Des siècles de progrès technologiques ont abondamment profité à l’humanité. Grâce aux avancées de la médecine et de l’agriculture, des centaines de millions de personnes, dans les pays développés, jouissent aujourd’hui d’un niveau de vie dont peu de gens auraient pu rêver dans le passé, avec une santé, une alimentation et une longévité excellente.

Nous possédons des appareils qui soulagent le fardeau des tâches quotidiennes, comme la cuisine, la lessive et le nettoyage.

Toutefois, l’humanité est confrontée à de nombreux défis mondiaux, comme le changement climatique, la diminution des combustibles fossiles, les conflits armés, la pauvreté généralisée et les maladies incurables (cancer et démence), les épidémies (la Covid 19).

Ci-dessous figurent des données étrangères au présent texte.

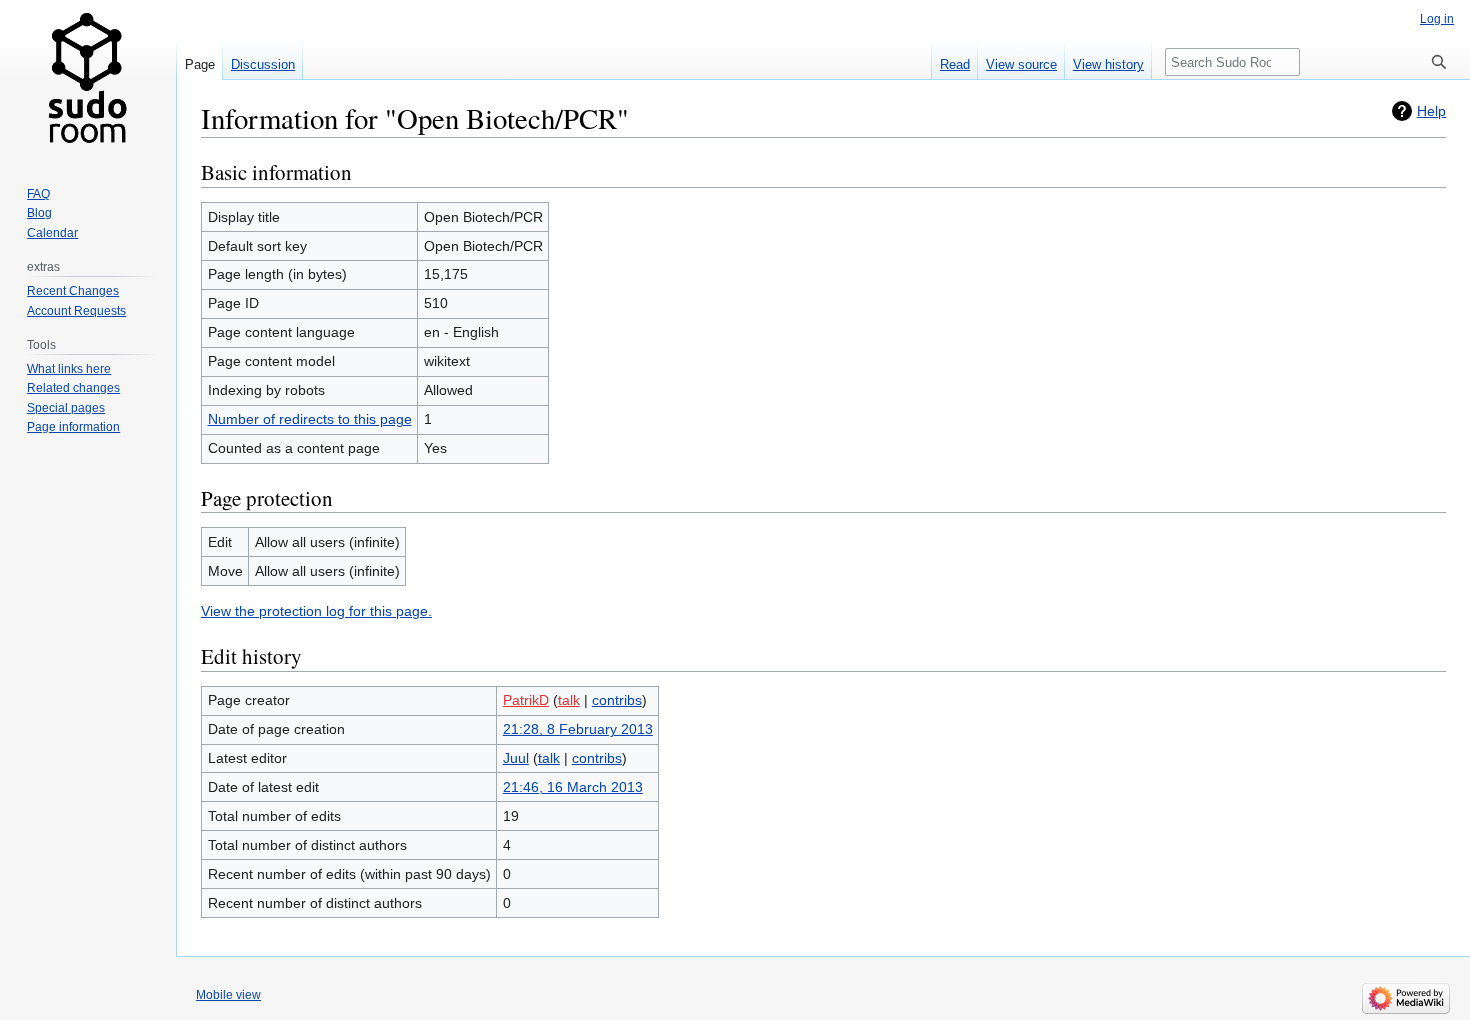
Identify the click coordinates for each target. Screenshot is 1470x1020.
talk (569, 700)
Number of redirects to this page (310, 419)
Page (200, 64)
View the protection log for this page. (316, 611)
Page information (73, 427)
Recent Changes (73, 291)
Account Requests (76, 311)
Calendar (52, 233)
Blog (39, 213)
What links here (69, 369)
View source (1021, 64)
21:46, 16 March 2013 (573, 787)
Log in (1437, 19)
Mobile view (228, 995)
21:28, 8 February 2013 (578, 729)
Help (1431, 111)
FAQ (38, 194)
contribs (617, 700)
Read (955, 64)
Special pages (66, 408)
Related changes (73, 388)
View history (1108, 64)
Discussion (263, 64)
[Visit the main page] (88, 80)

Le meilleur espoir de résoudre ces problèmes passe assurément par le progrès scientifique et technologique.L’arrivée de l’intelligence artificielle en complément de l’intelligence humaine devrait permettre d’accélérer ce phénomène. En effet, si les commentateurs optimistes tels...

Le droit de l’IA est déjà une réalité

Le droit devra nécessairement accompagner ce mouvement. Toutefois, l’intelligence artificielle n’est pas un savoir stabilisé. Elle est, et restera pour un certain temps, encore, un savoir en construction, car elle est liée à l’évolution technologique et informatique. Dans ce contexte, le droit propose une alternative : puiser dans ses ressources, au risque de donner l’impression que la situation n’est pas où est insuffisamment réglementée.

En revanche, les choses sont plus complexes s’agissant de l’IA qu’aucune loi n’encadre encore précisément. Remarquons qu’en raison de la complexité des systèmes en développement, de l’auto-adaptation des algorithmes reposant sur le Deep learning et du nombre quasi infini de situations auxquelles l’IA peut être confrontée, le développeur de l’IA ne peut pas sérieusement s’engager en toutes circonstances sur le fonctionnement conforme de son système.

Il semble difficile également de reprocher au concepteur d’avoir oublié un cas particulier d’utilisation susceptible de prendre l’IA en défaut. En revanche, il sera toujours possible de lui faire grief de ne pas l’avoir assez testée.

Rendre l’IA explicable

Le besoin d’une IA de confiance, traçable, interprétable et auditable devient incontournable alors que celle-ci prend un nombre croissant de décisions affectant notre vie. L’éditeur d’un modèle algorithmique doit pouvoir expliquer comment, à partir des données qu’il a utilisées en entrée, il obtient le résultat en sortie. Il doit également être capable de retracer le processus de décision qui lui aura permis de déclencher une action.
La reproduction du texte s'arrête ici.